> WHAT THE TASK REQUIRES:
List every Army fort named in the blog text about Sean's retirement and health.

> EXTRACT:
After nearly seven years (long, incredibly frustrating years), Sean officially retired from the US Army Reserve on February 11, 2014. Hallelujah!

A process that consumed our lives for many years…a bittersweet ending for a soldier who dedicated his life to serving his country…a relief for his wife who has grown weary of fighting systems that should be designed to help.

So, while the Oz saga from Ft. Riley has played itself out and the Wicked Witch has met her demise (if you’ve been following our blog, this makes sense, I swear), it was not without getting in a final jab. I was required to become Sean’s legal guardian in order for him to “obtain any and all retirement benefits during his lifetime” due to an incompetency ruling.

Recap:

March 2007- ineligible for medical board due to “unexplained physical symptoms” (undiagnosed PTSD and TBI)

July 2007 – PTSD diagnosed

December 2007 –  TBI screening

March 2008 – TBI diagnosed, medical evaluation board (MEB) initiated

April 2008 to January 2010- nooooooothing……

January 2010 – testified before House Committee on Veterans Affairs regarding “Seamless Transition” between DoD and VA systems

February to May 2010 – multiple appointments

June to November 2010 – multiple complaints to get MEB paperwork completed

2011 – mostly nothing……

<insert intermission>

January 2012 – OOPS, case was terminated in June 2011 (Ft. Riley claimed we missed a deadline that we were not informed of, we were not notified that the case had been terminated)

June 2012 – records sent to Ft. McCoy to start new MEB under IDES

<insert theme from “Jeopardy”>

February 2013 – records arrived in Ft. Carson

March to May 2013 – repeat all examinations, tests, and paperwork from 2010 as it was all expired

June 2013 – MEB NARSUM sent to Physical Evaluation Board (PEB)

December 2013 – PEB rated 100% vision loss due to TBI, and 70% PTSD

January 2014 – notified that due to incompetency statement in NARSUM a legal guardian would need to be appointed, POA was not sufficient for payment/benefit purposes

February 2014 – officially medically retired

Bout damn time.


Tough Pill to Swallow

IMG_6933

 

Look at that mess of pills.  Some are shiny or brightly colored, the white ones come in different sizes.  They all go into Sean’s stomach every day.  That’s right, this is *1* day’s worth of medication.  You would think that with all these pills he’d be feeling pretty darn good every day.  I’ve seen first hand how each pill affects him, and the adverse effects when he does not take them.  I believe that (at least to some degree) they are helping him, and his doctors agree that he’s been more stable than not in the past two years.  Sean himself doesn’t want to make major changes to his medication regimen because he remembers how he felt and acted pre-medications.

2013 was a long year.  Sean had more pain than normal, experienced more periods of depression, contracted a nasty unidentified illness while in Mexico (he didn’t even drink the water) that took months of recovery, was diagnosed with gastroparesis (stomach is too slow to empty), and had more trouble generally accomplishing his goals.  We scaled way back, while still trying to participate in a few events to get ourselves engaged.  The past two months his migraines have been out of control and his pain levels over all have consistently increased.  The pain meds don’t seem to be helping the way they should.  I feel very helpless.  Tomorrow he will be seeing his doctor and I have been reviewing his daily health notes.  It’s sad to see the marked decline since October.  And scary.

I have accepted that we will have good days followed by bad days and that the cycle will continue.  I no longer panic every time he has a difficult day or a new symptom or weird behavior.  But when I see a consistent march downward, it frightens me.  Not because I fear the immediate future, but because no one knows what his health will be a year from now, or five years, or ten.  Is this a sign of what’s to come?

Last night was a particularly bad night.  Incredible pain.  Pain meds were no help.  He was up and down all night long, unsteady on his feet and needing help getting around.  He finally went to sleep around 7 AM this morning.  His poor dog was up all night, too, worrying over him and trying to let me know that his dad wasn’t feeling well.  I am praying they both sleep well tonight.

> LISTED RECORDS:
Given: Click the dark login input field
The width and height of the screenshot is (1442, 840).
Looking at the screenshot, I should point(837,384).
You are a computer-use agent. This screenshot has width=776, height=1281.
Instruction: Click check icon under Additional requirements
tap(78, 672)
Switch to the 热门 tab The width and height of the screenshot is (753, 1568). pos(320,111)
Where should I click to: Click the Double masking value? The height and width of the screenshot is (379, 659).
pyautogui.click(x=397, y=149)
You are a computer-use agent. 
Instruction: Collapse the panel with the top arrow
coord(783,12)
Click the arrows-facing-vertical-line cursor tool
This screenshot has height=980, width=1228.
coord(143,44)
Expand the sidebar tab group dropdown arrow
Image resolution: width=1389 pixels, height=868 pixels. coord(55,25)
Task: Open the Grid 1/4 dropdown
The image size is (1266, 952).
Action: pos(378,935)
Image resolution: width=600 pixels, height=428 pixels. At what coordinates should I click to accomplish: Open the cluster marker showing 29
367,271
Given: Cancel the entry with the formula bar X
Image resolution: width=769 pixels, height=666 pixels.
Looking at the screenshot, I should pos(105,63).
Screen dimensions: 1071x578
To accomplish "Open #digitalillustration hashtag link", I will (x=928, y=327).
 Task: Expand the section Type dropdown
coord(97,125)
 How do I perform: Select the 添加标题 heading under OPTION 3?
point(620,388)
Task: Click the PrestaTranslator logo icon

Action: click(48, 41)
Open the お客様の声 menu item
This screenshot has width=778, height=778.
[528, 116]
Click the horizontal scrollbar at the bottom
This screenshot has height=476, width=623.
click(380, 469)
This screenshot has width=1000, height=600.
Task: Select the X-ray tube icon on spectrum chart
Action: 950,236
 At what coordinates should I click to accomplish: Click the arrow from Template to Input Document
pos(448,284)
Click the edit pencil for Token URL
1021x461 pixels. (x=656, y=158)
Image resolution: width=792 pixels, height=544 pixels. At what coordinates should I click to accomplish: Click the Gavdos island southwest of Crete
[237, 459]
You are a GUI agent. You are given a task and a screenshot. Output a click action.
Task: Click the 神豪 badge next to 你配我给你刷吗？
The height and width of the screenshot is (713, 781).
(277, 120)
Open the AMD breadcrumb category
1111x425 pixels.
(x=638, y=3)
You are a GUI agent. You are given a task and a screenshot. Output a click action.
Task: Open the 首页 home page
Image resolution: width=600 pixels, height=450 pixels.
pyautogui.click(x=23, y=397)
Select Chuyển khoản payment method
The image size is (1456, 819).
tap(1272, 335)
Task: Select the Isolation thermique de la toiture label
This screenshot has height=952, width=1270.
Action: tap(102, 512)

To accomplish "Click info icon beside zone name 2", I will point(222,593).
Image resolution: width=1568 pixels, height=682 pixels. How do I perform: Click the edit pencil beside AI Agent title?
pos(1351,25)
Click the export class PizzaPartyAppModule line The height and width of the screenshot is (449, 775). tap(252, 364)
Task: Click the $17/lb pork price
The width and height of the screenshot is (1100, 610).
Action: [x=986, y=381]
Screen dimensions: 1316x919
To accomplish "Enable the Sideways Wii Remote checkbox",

> SOLUTION FOR THIS PROBLEM:
Ft. Riley, Ft. McCoy, Ft. Carson